Principle of Support Vector Machines Classification

It is one of the most important and effective way of classification. To simply put the working mechanism of the algorithm is that it tries fixing a line (in case of 2 dimensional data), plane (in 3 dimensional data) or a hyperplane (in case of any more than 3 dimensional data).

For simplicity, let’s first see the construct in case of a 2 dimensional data. I will first be constructing an arbitrary data set.

# Some important imports

import pandas as pd, numpy as np, matplotlib.pyplot as plt, seaborn as sns

from sklearn.svm import SVC
import plotly.express as px

def making_df(slope_type=1,n=100, p1=100, p2=30, p3=2):
    np.random.seed(n)

    p=np.random.randn(p1)*p2
    q=np.random.randn(p1)*p2
    
    if slope_type == 1:        
        r=p+p3*p.max()
        s=q-p3*q.max()
    else:
        r=p+p3*p.max()
        s=q+p3*q.max()        


    df1 = pd.DataFrame({'ones':np.ones(len(p)),'feature1':p,
                       'feature2':q, 'label':np.ones(len(p))})

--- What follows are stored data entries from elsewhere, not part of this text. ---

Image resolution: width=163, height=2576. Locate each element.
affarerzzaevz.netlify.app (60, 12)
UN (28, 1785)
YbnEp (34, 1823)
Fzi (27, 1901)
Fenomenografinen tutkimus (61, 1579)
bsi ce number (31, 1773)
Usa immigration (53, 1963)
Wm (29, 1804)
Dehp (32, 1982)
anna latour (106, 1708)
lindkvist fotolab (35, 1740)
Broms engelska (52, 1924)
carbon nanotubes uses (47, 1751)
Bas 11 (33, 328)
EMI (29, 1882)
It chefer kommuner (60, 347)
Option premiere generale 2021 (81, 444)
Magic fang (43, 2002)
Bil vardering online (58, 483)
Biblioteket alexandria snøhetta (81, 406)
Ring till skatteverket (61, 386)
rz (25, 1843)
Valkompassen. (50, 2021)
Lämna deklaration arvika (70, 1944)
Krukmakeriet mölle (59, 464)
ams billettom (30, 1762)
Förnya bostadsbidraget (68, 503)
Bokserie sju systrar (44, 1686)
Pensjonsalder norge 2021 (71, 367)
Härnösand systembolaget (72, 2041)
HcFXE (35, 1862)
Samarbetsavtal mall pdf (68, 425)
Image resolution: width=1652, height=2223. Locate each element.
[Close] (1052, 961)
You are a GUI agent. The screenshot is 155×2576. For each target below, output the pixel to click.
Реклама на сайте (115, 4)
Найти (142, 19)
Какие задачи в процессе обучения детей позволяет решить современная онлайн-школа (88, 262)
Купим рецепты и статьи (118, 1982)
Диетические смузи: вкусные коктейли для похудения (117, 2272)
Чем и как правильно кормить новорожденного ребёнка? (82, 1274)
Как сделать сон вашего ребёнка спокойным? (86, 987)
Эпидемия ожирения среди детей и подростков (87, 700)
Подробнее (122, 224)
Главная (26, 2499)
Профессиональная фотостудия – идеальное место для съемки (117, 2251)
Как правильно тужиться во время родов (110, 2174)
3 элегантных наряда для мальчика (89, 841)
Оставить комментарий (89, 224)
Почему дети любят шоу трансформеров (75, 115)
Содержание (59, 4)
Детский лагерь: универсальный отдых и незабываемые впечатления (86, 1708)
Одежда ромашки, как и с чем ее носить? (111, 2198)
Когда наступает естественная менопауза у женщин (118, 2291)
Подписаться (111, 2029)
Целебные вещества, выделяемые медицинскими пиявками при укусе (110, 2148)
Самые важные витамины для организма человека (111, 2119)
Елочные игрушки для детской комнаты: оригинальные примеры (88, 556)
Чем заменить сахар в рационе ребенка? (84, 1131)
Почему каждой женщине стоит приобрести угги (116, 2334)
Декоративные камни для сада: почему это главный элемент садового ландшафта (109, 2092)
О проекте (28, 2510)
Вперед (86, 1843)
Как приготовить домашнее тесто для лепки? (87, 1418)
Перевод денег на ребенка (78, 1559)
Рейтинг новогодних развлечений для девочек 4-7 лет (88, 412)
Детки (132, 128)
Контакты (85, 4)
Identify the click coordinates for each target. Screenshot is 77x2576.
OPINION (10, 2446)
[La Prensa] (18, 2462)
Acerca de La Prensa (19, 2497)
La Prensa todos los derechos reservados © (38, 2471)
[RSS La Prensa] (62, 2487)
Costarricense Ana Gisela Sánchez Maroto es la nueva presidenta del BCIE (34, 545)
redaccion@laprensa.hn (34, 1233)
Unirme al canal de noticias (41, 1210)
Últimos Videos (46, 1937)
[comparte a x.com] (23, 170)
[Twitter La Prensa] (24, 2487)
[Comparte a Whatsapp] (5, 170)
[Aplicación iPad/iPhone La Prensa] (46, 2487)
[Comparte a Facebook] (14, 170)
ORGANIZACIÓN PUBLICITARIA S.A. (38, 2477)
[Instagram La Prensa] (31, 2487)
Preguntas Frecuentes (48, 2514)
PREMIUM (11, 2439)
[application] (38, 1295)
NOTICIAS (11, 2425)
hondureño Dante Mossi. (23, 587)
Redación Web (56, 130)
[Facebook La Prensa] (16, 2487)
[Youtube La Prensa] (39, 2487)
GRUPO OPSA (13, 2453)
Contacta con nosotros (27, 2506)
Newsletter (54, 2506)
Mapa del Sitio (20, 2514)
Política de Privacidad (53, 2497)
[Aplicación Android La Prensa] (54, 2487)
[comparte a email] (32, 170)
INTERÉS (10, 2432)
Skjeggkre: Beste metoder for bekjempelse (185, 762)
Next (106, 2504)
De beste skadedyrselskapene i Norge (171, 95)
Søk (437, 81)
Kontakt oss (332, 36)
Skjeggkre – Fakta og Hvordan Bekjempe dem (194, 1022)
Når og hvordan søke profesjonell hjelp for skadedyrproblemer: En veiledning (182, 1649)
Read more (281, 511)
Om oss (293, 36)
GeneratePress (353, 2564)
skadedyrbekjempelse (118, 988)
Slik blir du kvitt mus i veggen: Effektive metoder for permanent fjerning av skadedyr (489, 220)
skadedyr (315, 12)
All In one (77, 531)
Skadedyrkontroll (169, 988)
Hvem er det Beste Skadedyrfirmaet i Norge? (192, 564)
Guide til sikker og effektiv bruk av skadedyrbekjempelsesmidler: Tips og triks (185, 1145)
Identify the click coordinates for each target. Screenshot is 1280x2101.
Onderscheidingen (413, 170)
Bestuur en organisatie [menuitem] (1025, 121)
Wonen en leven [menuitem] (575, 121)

    df2 = pd.DataFrame({'ones':np.ones(len(r)),'feature1':r,
                       'feature2':s, 'label':[-1]*len(r)})

    df = pd.concat([df1,df2], axis=0)
    df = df.sample(n=len(df))
    return [df,p,q,r,s]

Without focusing much on the code, let’s just take it for granted that the above function returns a dataframe with two visually distinct clusters of data points which we can classify as two classes. It also returns the coordinates of the two classes: (p,q) for negative data points and (r,s) for positive data points. It takes the type of slope (whether positive or negative) and a number of parameters as input for creating the required dataframe The above function has been constructed since we may require to create dataframes multiple times for practicals.

The general equation of a straight line can be written as:

ax + by + c = 0

where x and y are variables.

slope = -(a/b) ; intercept = -(c/b)

Without much pondering let’s first create an arbitrary dataframe and plot it to get a visual representation and take a look toward what we are dealing with at the first place.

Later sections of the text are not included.